▶ **Problem to work on**: Repeat the first line of the listing and each line after it, exactly, through the line containing "Task: Check FDA 승인물질 관련 특허 box".

▶ **Source records**:
--
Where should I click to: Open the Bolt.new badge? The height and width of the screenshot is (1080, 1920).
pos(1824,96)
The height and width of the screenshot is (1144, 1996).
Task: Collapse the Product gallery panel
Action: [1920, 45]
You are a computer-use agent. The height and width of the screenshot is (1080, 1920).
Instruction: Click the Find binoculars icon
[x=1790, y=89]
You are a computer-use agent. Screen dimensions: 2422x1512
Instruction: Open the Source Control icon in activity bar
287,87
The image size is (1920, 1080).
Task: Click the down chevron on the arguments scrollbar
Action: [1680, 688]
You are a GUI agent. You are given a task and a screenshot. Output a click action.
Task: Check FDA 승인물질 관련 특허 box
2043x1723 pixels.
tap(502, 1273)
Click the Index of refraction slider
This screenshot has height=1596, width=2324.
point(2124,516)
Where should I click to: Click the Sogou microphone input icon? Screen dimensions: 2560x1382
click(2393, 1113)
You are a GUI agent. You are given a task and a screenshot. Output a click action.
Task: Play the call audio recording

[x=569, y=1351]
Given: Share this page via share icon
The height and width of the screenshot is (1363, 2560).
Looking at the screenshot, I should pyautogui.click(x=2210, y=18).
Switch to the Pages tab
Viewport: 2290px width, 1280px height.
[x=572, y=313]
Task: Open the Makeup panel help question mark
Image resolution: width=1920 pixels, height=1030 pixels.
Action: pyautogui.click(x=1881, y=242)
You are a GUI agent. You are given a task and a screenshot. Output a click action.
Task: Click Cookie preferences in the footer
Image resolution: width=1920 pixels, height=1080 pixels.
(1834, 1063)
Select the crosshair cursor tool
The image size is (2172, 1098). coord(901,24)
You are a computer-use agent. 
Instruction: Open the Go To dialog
--
▶ **Solution to the exercise**:
Where should I click to: Open the Bolt.new badge? The height and width of the screenshot is (1080, 1920).
pos(1824,96)
The height and width of the screenshot is (1144, 1996).
Task: Collapse the Product gallery panel
Action: [1920, 45]
You are a computer-use agent. The height and width of the screenshot is (1080, 1920).
Instruction: Click the Find binoculars icon
[x=1790, y=89]
You are a computer-use agent. Screen dimensions: 2422x1512
Instruction: Open the Source Control icon in activity bar
287,87
The image size is (1920, 1080).
Task: Click the down chevron on the arguments scrollbar
Action: [1680, 688]
You are a GUI agent. You are given a task and a screenshot. Output a click action.
Task: Check FDA 승인물질 관련 특허 box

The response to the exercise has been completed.